Ask a ?

Bank Credit

Depositor checking accounts constitute some three-fourths of all currency used in the United States. Backed by these resources and the strong Federal Reserve System (which will be discussed later in this chapter), the commercial banking system is the greatest generator of credit to assist the business and financial community. Bank credit is the most important kind of money in circulation. It is also the ultimate source of other forms of credit in use today.

The principle difference between bank credit and other forms of money lending is that no cash changes hand when a bank loan is made. Rather, a paper amount is set up in the borrower's account. This is called check-account credit and is backed by a specified cash reserve required by the Federal Reserve Board.

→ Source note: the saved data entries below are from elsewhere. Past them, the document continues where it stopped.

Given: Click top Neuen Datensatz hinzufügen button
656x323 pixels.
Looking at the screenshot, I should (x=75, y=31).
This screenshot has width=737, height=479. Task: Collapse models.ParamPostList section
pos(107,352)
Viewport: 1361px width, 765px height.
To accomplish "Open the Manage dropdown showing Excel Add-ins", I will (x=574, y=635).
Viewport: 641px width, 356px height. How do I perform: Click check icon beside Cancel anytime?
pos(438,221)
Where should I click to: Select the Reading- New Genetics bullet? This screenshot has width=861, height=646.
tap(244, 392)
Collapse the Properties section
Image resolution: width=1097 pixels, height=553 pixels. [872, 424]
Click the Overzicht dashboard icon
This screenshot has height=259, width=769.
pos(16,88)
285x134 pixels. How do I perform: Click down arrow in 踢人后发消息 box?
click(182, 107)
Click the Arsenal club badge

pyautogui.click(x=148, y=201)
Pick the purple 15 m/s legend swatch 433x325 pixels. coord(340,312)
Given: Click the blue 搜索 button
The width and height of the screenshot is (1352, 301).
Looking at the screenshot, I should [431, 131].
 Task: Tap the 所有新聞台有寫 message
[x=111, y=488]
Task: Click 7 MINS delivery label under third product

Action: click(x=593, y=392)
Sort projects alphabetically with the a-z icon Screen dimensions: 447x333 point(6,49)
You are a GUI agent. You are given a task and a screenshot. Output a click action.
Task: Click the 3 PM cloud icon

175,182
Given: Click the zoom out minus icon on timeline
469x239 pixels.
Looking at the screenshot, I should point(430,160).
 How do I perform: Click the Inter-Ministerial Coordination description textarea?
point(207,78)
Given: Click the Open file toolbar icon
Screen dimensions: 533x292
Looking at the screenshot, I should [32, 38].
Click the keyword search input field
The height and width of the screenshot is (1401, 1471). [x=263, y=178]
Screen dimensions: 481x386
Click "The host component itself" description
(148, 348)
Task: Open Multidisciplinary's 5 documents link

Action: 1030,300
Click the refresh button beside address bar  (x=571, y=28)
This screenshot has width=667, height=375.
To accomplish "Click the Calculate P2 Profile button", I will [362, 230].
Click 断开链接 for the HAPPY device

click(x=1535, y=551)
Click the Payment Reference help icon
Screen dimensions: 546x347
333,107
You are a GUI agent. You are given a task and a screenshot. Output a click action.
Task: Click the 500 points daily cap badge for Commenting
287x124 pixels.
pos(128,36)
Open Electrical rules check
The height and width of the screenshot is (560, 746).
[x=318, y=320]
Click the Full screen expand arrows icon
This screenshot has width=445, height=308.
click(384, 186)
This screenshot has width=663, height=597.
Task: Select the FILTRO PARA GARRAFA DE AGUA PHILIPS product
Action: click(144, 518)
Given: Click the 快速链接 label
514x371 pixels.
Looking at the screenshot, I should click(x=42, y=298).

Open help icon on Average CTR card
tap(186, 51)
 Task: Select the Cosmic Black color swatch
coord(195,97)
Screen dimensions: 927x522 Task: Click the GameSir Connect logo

The paper transaction is in effect money, although no physical currency is printed. It acts as a multiplier to the amount of physical currency in circulation, since only a percentage of actual currency is required as reserve against checking-account currency. The ability of banks to create money is an important aspect of the economic and financial climate in the United States.

Bank credit differs from business credit in a number of ways, but primarily in terms of the type of resource which changes hands in a transaction. A bank furnishes money, while a business supplier furnishes goods or services. After the transaction is completed, however, both are creditors in the same way. The customer owes money to each.

As a general rule, business credit terms are shorter than the periods of repayment offered by banks. Payment for goods or services usually comes due in 30, 60 or 90 days, depending on the industry. Bank loans, on the other hand, are generally longer term.